Tra questi, Antonio Argirò, ex assessore alla Cultura, ha voluto esprimere il suo dolore e la sua vicinanza alla famiglia, ripercorrendo un legame di amicizia che ha attraversato oltre due decenni. La loro conoscenza era nata da una condivisa passione per l'arte, il cinema e la cultura.
Un'amicizia nata dalla passione comune
«Ho appreso dalla telefonata di Giulia, tua amata consorte, che ci hai lasciato», ha scritto Argirò, esprimendo la lacerazione causata da un distacco improvviso e doloroso. Il loro rapporto, consolidato nel tempo, era fatto di frequenti incontri, conversazioni telefoniche e momenti condivisi, come i caffè gustati insieme all'amico Salvatore.
L'amicizia tra Argirò e Paolo è stata definita un «rafforzamento precipuo», alimentato da entusiasmo, disponibilità disinteressata, condivisione appassionata e un affetto puro e leale. Un legame che ha profondamente arricchito entrambi.

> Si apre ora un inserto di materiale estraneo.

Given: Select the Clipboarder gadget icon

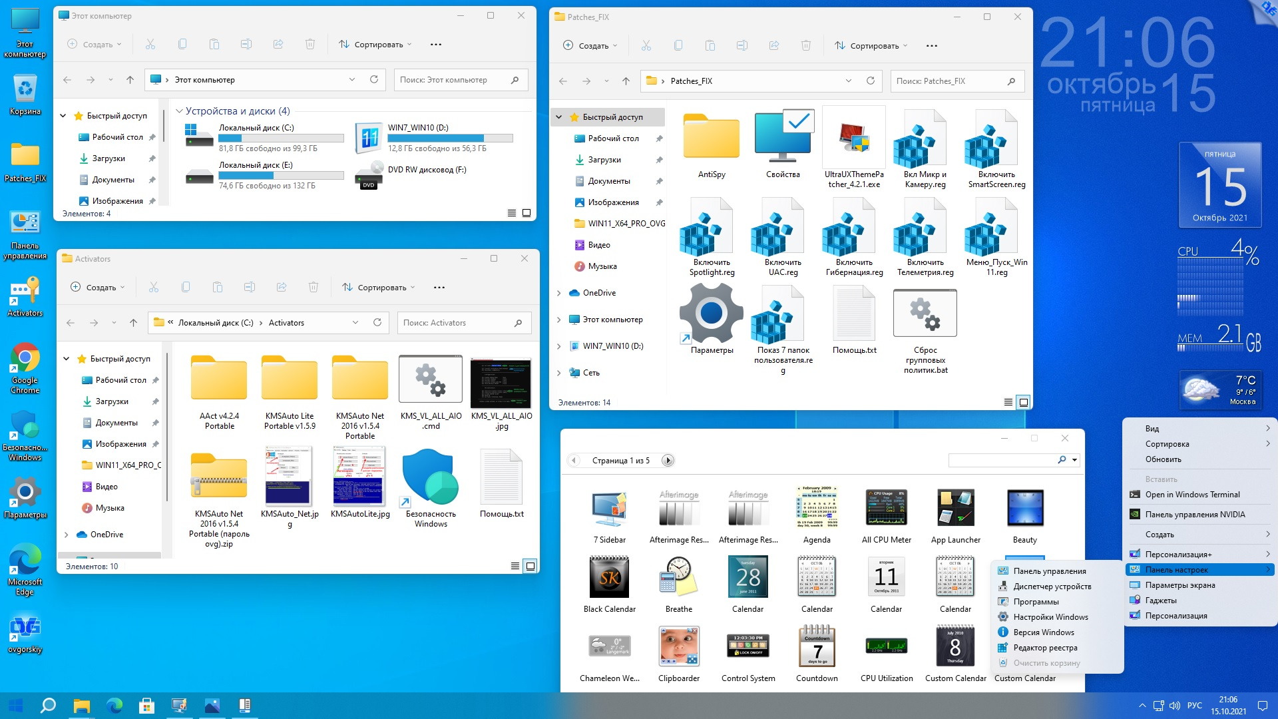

Paolo, attore tra Calabria e Cinecittà
Particolarmente sentito è il ricordo della figura di Paolo come attore. La sua carriera artistica, iniziata fin dagli anni Cinquanta, lo ha visto muoversi tra la Calabria e il mondo del cinema nazionale, fino a Cinecittà. Questa esperienza è stata raccontata nel suo libro autobiografico, «La Valigia dell’Attore», pubblicato da Titani Editori.
Proprio la presentazione di quest'opera era in programma a breve, un evento che ora assume un significato ancora più toccante. Paolo aveva collaborato con figure di spicco del cinema italiano, come Tito Marconi e Giovanni Amati, lasciando il segno in diversi film degli anni Settanta.
Un legame che non svanirà
Nel suo messaggio, Antonio Argirò ha voluto assicurare Paolo che la loro amicizia non svanirà con la sua scomparsa. «Dove tutto finisce, sappi che la nostra amicizia non si perderà mai, che mi resterà dentro come arricchimento che sedimenta nel mio intimo e vivrà di ricordi ed emozioni», ha affermato.
L'ex assessore ha concluso esprimendo la sua vicinanza ai familiari di Paolo, condividendo il loro sgomento e il loro profondo dolore per questa grave perdita.